Single by Black Veil Brides

from the album Wretched and Divine: The Story of the Wild Ones
- Released: October 31, 2012
- Recorded: May–September 2012
- Genre: Heavy metal
- Length: 3:48
- Label: Lava/Universal Republic
- Songwriter: Black Veil Brides

Black Veil Brides singles chronology
| "Rebel Love Song" (2011) | "In the End" (2012) | "Heart of Fire" (2014) |

= In the End (Black Veil Brides song) =

"In the End" is a song by American rock band Black Veil Brides, from their third studio album, Wretched and Divine: The Story of the Wild Ones. The song was released on October 31, 2012, as the first single from Wretched and Divine, and is Black Veil Brides' sixth single.
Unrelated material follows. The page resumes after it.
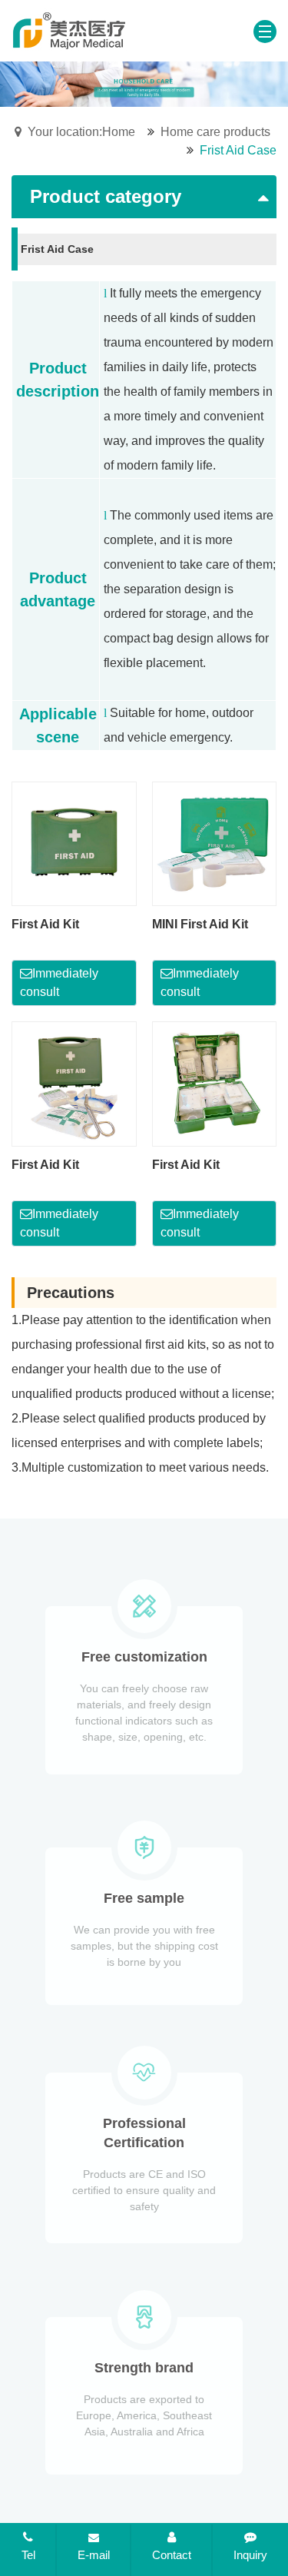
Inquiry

It was released on the same date as the availability for pre-order purchases for the entire album. The song peaked at number 39 on the Billboard Rock Songs chart and remained on the charts for two weeks. "In the End" was featured as a bonus track on the compilation album Now That's What I Call Music! 45. It was also one of the two themes for the 2012 WWE Hell in a Cell pay-per-view event. The song also appears in the video games Guitar Hero Live and NHL 14. The band received Revolver's 2013 Golden Gods Award for Best New Song for "In the End." The song was written after the death of Black Veil Brides' lead vocalist Andy Biersack's grandfather.

== Background ==
The inspiration for this song was the death of Andy Biersack's grandfather. In an interview with Kerrang! magazine Andy Biersack said the following: "I was very close to him. Every day after school, I would go to his house and talk. (During the funeral) people were talking about my grandfather go into Heaven, and how wonderful person he was. I started to think about what heaven is... I hope I'm wrong, and I hope he is in the clouds, but on a personal level, I was thinking of the importance this person had to all these people at the church. If nothing else, Heaven is a legacy that you leave with the people around you. If there was a place that is Heaven, that's wonderful. But people telling the story of your life after you've lived it, those are the people who create that afterlife you have and continue this legacy."

== Music video ==
Black Veil Brides released a music video for the song through YouTube on December 12, 2012. The music video features the band playing in different places that were used in their feature film, "Legion of the Black". Andy Biersack described the video as "a trailer" to the movie. The band plays on a salt lake bed, a church, and an abandoned oil factory.

== Track listing ==
- CD single

| No. | Title | Length |
|---|---|---|
| 1. | "In the End" | 3:48 |
| 2. | "Heart Of Fire" | 4:21 |
| Total length: |  | 8:09 |

== Personnel ==
- Black Veil Brides
- Andy Biersack – lead vocals
- Jake Pitts – lead guitar
- Jinxx – rhythm guitar, violin, cello, backing vocals
- Ashley Purdy – bass, backing vocals
- Christian "CC" Coma – drums
- Production
- Patrick Fogarty - director

The song was also available on Guitar Hero Live as one of the 200 online launch song titles, along with the song Fallen Angels from the band's second album Set the World on Fire. In addition, a live version of the song from the band's Alive and Burning concert DVD was available in this game as DLC.

==Charts==

===Weekly charts===

Weekly chart performance for "In the End"
| Chart (2012–2013) | Peak position |
|---|---|
| UK Rock & Metal (OCC) | 4 |
| US Hot Rock & Alternative Songs (Billboard) | 39 |
| US Rock Airplay (Billboard) | 35 |

===Year-end charts===

Year-end chart performance for "In the End"
| Chart (2013) | Position |
|---|---|
| US Hot Rock Songs (Billboard) | 82 |

==Certifications==

Certifications for "In the End"
| Region | Certification | Certified units/sales |
| Brazil (Pro-Música Brasil) | Gold | 30,000^{‡} |
| United Kingdom (BPI) | Silver | 200,000^{‡} |
| United States (RIAA) | Platinum | 1,000,000^{‡} |
^{‡} Sales+streaming figures based on certification alone.